资源环境科技发展态势分析平台

The leewards shores of the Laurentian Great Lakes are highly susceptible to lake-induced snowfall. During the late autumn and winter season, cold air advection over relatively warm lakes can induce instability in the lower planetary boundary layer (PBL), facilitating the exchange of moisture and energy fluxes and fuelling the development of snowfall. Snowfall in this region can have disastrous impacts on local communities such as the November 2014 Buffalo storm that caused 13 fatalities. This paper discusses historical snowfall trends along the Canadian leewards shores of Lakes Superior and Huron-Georgian Bay and explores several lake-induced predictor variables that may influence the snowfall trends. Spatio-temporal snowfall and total precipitation trends were computed for the 1980-2015 period over the Great Lakes Basin (GLB) using the Daymet (version 3) gridded estimated data set. Results show a significant decrease in snowfall, at a rate of 40cm/36years, and a significant decrease in total precipitation of 20mm/36years, along the Ontario snowbelts of Lake Superior and partially along that of Lake Huron-Georgian Bay at the 95% confidence level during the cold season.

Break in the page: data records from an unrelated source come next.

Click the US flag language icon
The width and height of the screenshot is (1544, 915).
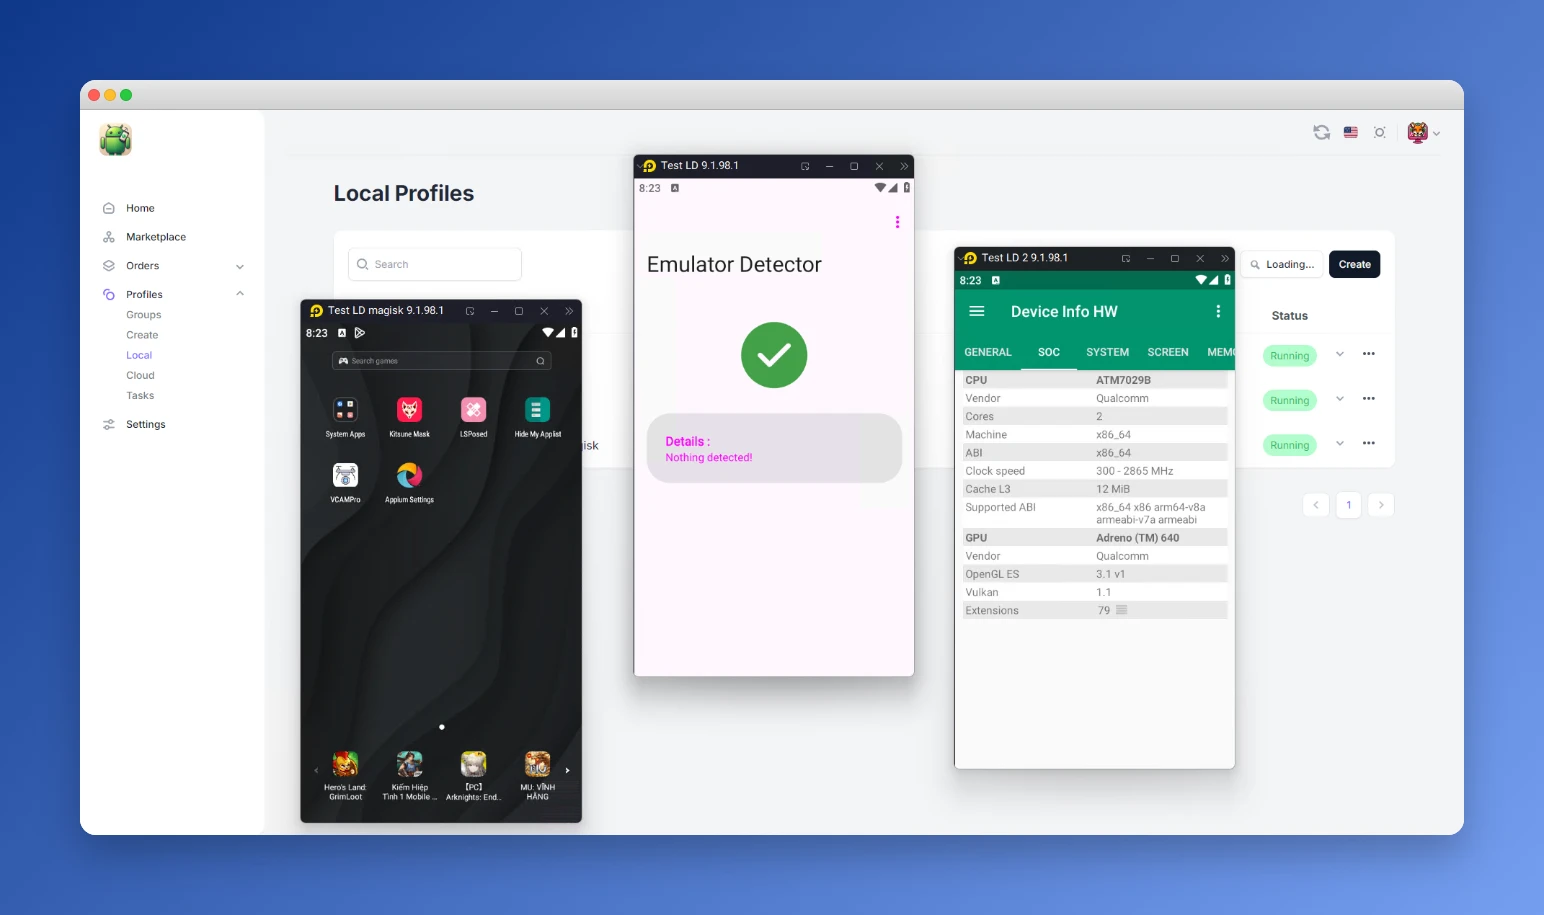coord(1350,131)
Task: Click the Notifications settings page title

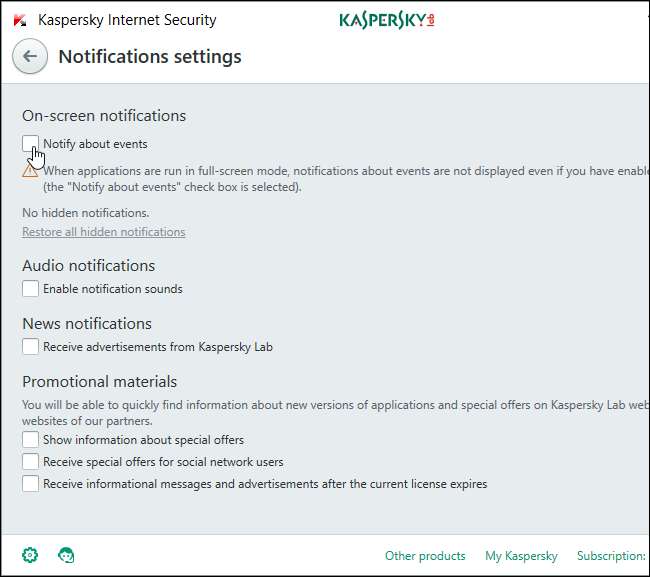Action: click(x=150, y=57)
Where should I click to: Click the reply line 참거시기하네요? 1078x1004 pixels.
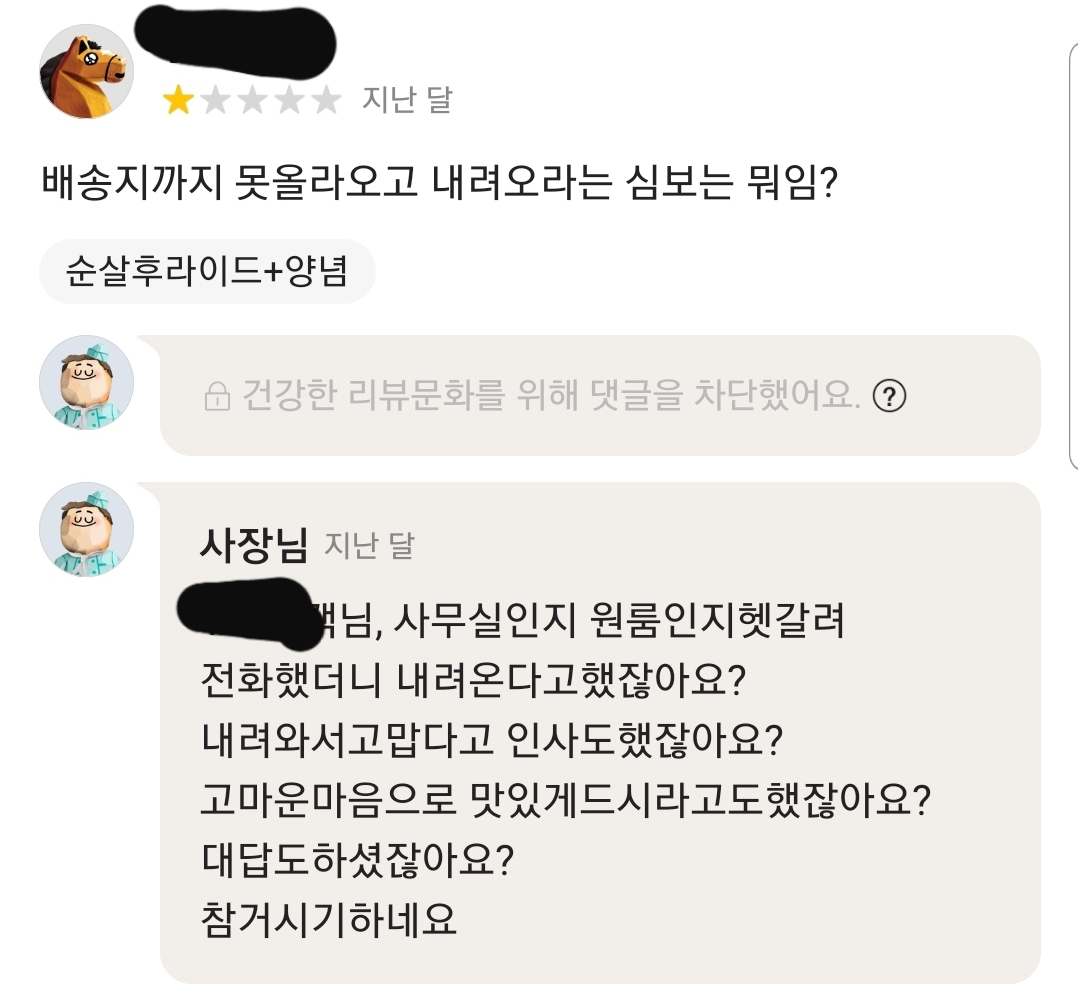(x=328, y=919)
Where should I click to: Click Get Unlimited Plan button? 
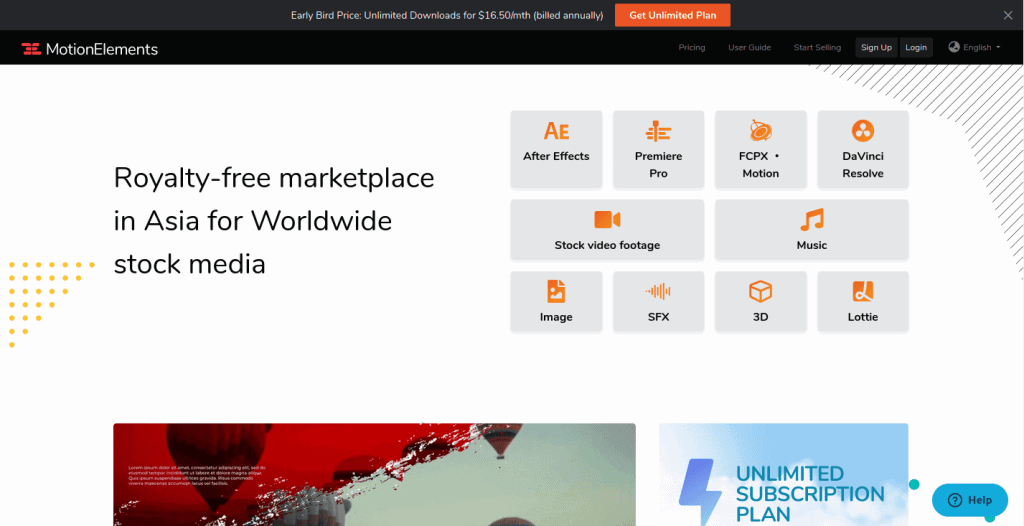(x=672, y=15)
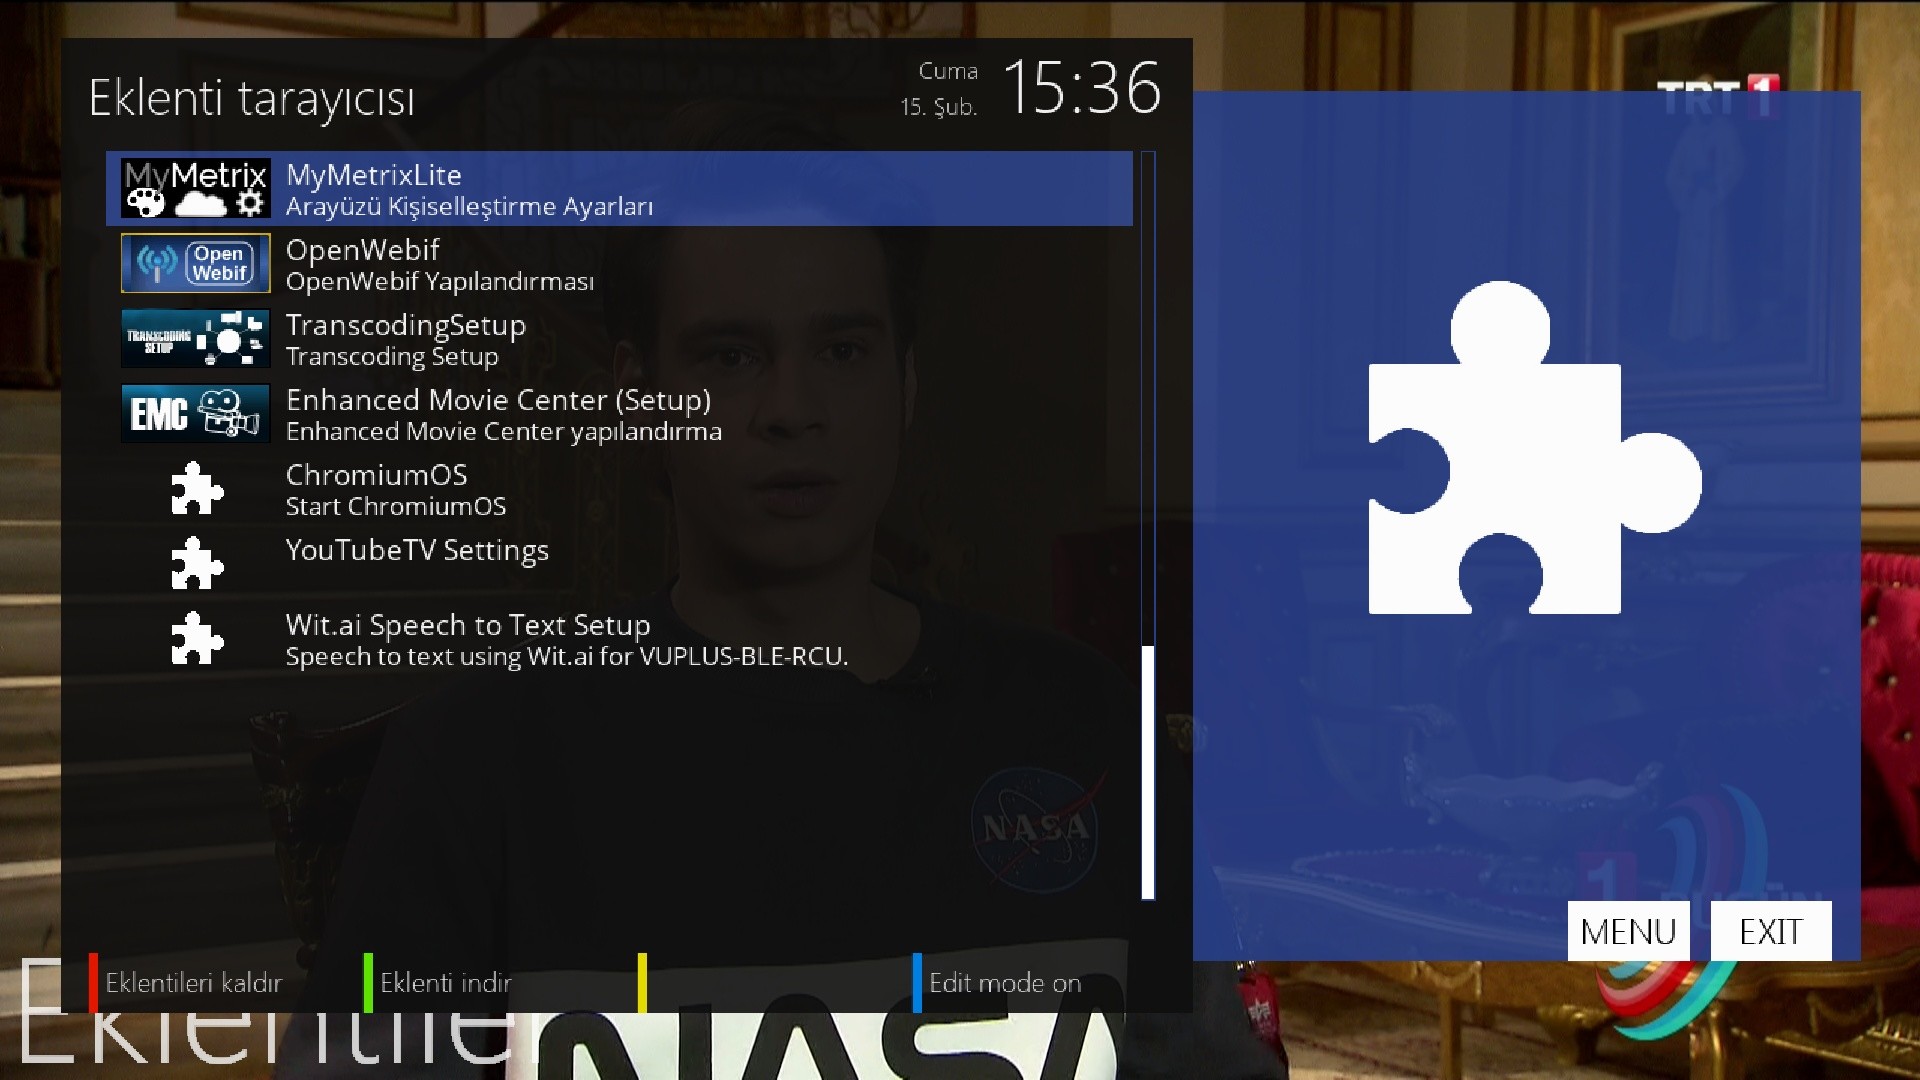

Attributions to these negative spatio-temporal trends are explored using data from the North American Regional Reanalysis (NARR) and the Canadian Ice Service (CIS) data sets. Predictor variables show significant warming in lake surface temperature (LST) at a rate of over 6K/36years for Lake Superior, significant decrease in ice cover fraction for both lakes, and an increase in the vertical temperature gradient (VTG) between the LST and the 850mb level. While the behavioural trends of these variables are believed to enhance snowfall through increased evaporation, there are other complex processes involved, such as inefficient moisture recycling and increased moisture storage in warmer air masses that may inhibit the development of snowfall along the immediate leewards shores of Lake Superior.